By Salina Christmas
Manuel Castells spoke before a full house at the London School of Economic (LSE)’s Sheikh Zayed Lecture Theatre yesterday to tell us that protests, politics and even romantic correspondence can’t do without the internet nowadays. While he did, I deployed our mobile newsroom with nothing more than wifi, open source apps and mobile devices. Methodology: whatever won’t kill the battery.

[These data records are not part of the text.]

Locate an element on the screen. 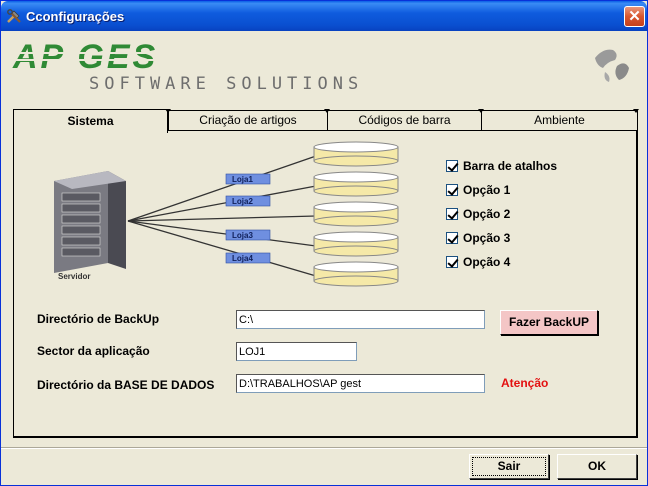 The height and width of the screenshot is (486, 648). logo-tagline: SOFTWARE SOLUTIONS is located at coordinates (226, 84).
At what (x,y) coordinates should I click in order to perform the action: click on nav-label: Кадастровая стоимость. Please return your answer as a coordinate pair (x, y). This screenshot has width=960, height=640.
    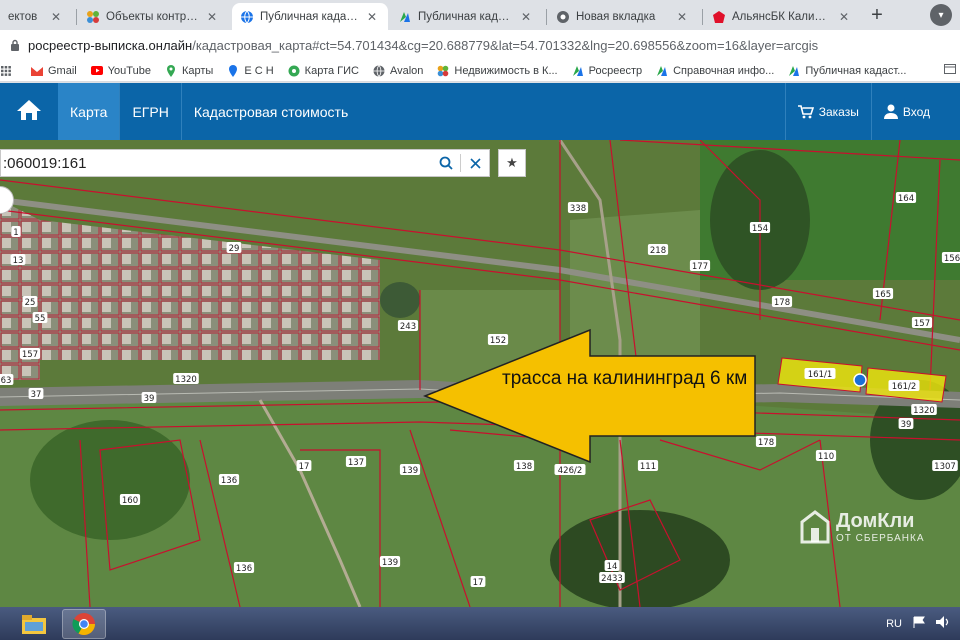
    Looking at the image, I should click on (271, 112).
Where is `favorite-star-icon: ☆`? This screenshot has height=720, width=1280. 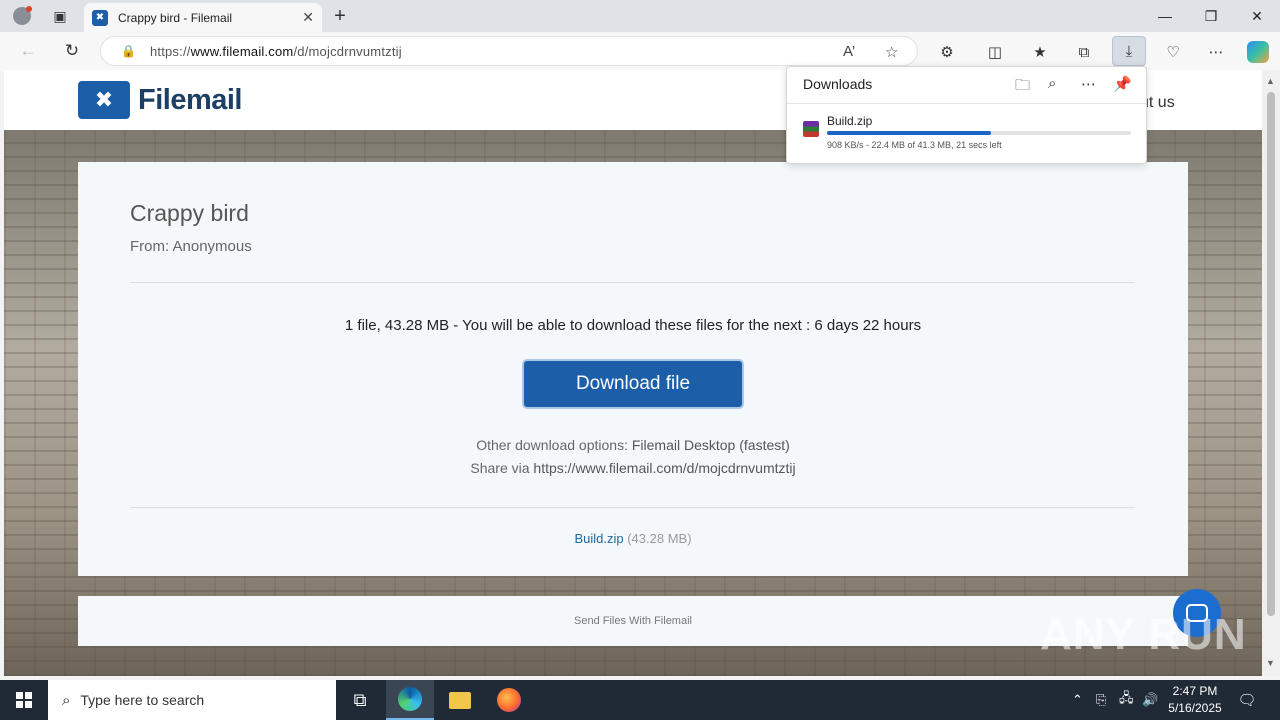
favorite-star-icon: ☆ is located at coordinates (892, 52).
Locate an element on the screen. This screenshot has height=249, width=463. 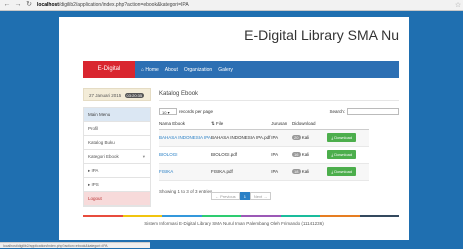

Not a great shot of Castells, but I am experimenting with a mobile / open source concept of mobile newsroom using mobile devices and open source digital applications. It works. Photo: © Salina Christmas
I am not going to argue with an eminent sociologist, especially if he is the fifth most-cited social science scholar, according to Wikipedia. But after listening to Castells’s talk, “Social movement in the age of the internet” at the LSE last night, I really wonder if I could have a relationship that is totally off the internet. Away from Facebook, Twitter and all. Now that would be a challenge I shall rise up to.
His talk also gave Sojournposse the opportunity to play around with Qik, Audioboo and the various mobile devices and open source software applications that we deployed on our iPhone, iPad and Mac laptop, just to see if the mobile newsroom concept that we have been harping on for ages work.
The photo, rather grainy, was snapped from a distance using an iPhone4 – no guys, not the kind of work I’d submit to a photo competition (yes, we have participated in quite a few), but the point is, we used a phone, not a camera, and I edited it using GIMP, not Fireworks. I have to say no photo editing software can beat Fireworks in terms of web optimisation of photos. But yup, I have purged the new Mac off the usual Macromedia and Windows applications.
Doing the do with Audioboo
Since Qik would definitely kill off the iPhone battery, we opted for Audioboo instead. I have the old version of iPad and wasn’t sure if it could record sound very well. It could. It’s not BBC Radio 4, anyway, and the intention is to apply the digital anthropology principle of ‘bricolage’. So we rode on the LSE wifi, and away we went with the broadcast. Have a listen to the clips, each lasting four minutes.
The embed worked fine, but as usual, you have to change the dimensions a bit with basic coding. Nothing spectacular. After four months of academic writing, it felt great to code again. The mobile newsroom is good to go.